(Recorded information)

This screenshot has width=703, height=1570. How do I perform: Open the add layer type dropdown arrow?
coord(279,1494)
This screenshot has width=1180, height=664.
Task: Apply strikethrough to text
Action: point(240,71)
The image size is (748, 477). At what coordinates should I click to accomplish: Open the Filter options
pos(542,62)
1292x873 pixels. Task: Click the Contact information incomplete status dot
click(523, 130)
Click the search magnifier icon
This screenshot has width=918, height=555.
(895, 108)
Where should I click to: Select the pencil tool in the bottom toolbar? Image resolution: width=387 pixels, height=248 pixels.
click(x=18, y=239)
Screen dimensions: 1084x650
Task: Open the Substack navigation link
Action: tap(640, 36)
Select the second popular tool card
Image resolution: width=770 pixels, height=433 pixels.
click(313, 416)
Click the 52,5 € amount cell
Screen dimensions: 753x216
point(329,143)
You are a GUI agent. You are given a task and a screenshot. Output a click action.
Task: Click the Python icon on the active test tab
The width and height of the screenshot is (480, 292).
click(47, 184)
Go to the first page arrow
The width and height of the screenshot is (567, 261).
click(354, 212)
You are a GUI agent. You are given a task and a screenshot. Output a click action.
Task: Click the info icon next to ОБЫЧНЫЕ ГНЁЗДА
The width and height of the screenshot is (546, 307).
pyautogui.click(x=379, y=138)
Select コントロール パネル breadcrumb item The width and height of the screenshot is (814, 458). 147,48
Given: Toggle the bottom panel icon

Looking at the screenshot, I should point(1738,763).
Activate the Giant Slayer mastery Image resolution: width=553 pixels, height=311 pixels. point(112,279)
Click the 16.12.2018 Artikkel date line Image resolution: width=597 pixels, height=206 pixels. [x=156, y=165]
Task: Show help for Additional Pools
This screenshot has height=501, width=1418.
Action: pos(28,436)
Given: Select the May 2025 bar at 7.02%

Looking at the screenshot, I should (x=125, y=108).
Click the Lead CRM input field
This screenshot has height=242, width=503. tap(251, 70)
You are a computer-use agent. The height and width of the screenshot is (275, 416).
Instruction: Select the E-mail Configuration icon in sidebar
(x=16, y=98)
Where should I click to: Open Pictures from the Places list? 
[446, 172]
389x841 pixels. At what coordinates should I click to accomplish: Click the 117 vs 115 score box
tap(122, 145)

(End Recorded information)

Your goal →
Return all of the entries word for word.

Your response →
This screenshot has width=703, height=1570. How do I perform: Open the add layer type dropdown arrow?
coord(279,1494)
This screenshot has width=1180, height=664.
Task: Apply strikethrough to text
Action: point(240,71)
The image size is (748, 477). At what coordinates should I click to accomplish: Open the Filter options
pos(542,62)
1292x873 pixels. Task: Click the Contact information incomplete status dot
click(523, 130)
Click the search magnifier icon
This screenshot has width=918, height=555.
(895, 108)
Where should I click to: Select the pencil tool in the bottom toolbar? Image resolution: width=387 pixels, height=248 pixels.
click(x=18, y=239)
Screen dimensions: 1084x650
Task: Open the Substack navigation link
Action: tap(640, 36)
Select the second popular tool card
Image resolution: width=770 pixels, height=433 pixels.
click(313, 416)
Click the 52,5 € amount cell
Screen dimensions: 753x216
point(329,143)
You are a GUI agent. You are given a task and a screenshot. Output a click action.
Task: Click the Python icon on the active test tab
The width and height of the screenshot is (480, 292).
click(47, 184)
Go to the first page arrow
The width and height of the screenshot is (567, 261).
click(354, 212)
You are a GUI agent. You are given a task and a screenshot. Output a click action.
Task: Click the info icon next to ОБЫЧНЫЕ ГНЁЗДА
The width and height of the screenshot is (546, 307).
pyautogui.click(x=379, y=138)
Select コントロール パネル breadcrumb item The width and height of the screenshot is (814, 458). 147,48
Given: Toggle the bottom panel icon

Looking at the screenshot, I should point(1738,763).
Activate the Giant Slayer mastery Image resolution: width=553 pixels, height=311 pixels. point(112,279)
Click the 16.12.2018 Artikkel date line Image resolution: width=597 pixels, height=206 pixels. [x=156, y=165]
Task: Show help for Additional Pools
This screenshot has height=501, width=1418.
Action: pos(28,436)
Given: Select the May 2025 bar at 7.02%

Looking at the screenshot, I should (x=125, y=108).
Click the Lead CRM input field
This screenshot has height=242, width=503. tap(251, 70)
You are a computer-use agent. The height and width of the screenshot is (275, 416).
Instruction: Select the E-mail Configuration icon in sidebar
(x=16, y=98)
Where should I click to: Open Pictures from the Places list? 
[446, 172]
389x841 pixels. At what coordinates should I click to accomplish: Click the 117 vs 115 score box
tap(122, 145)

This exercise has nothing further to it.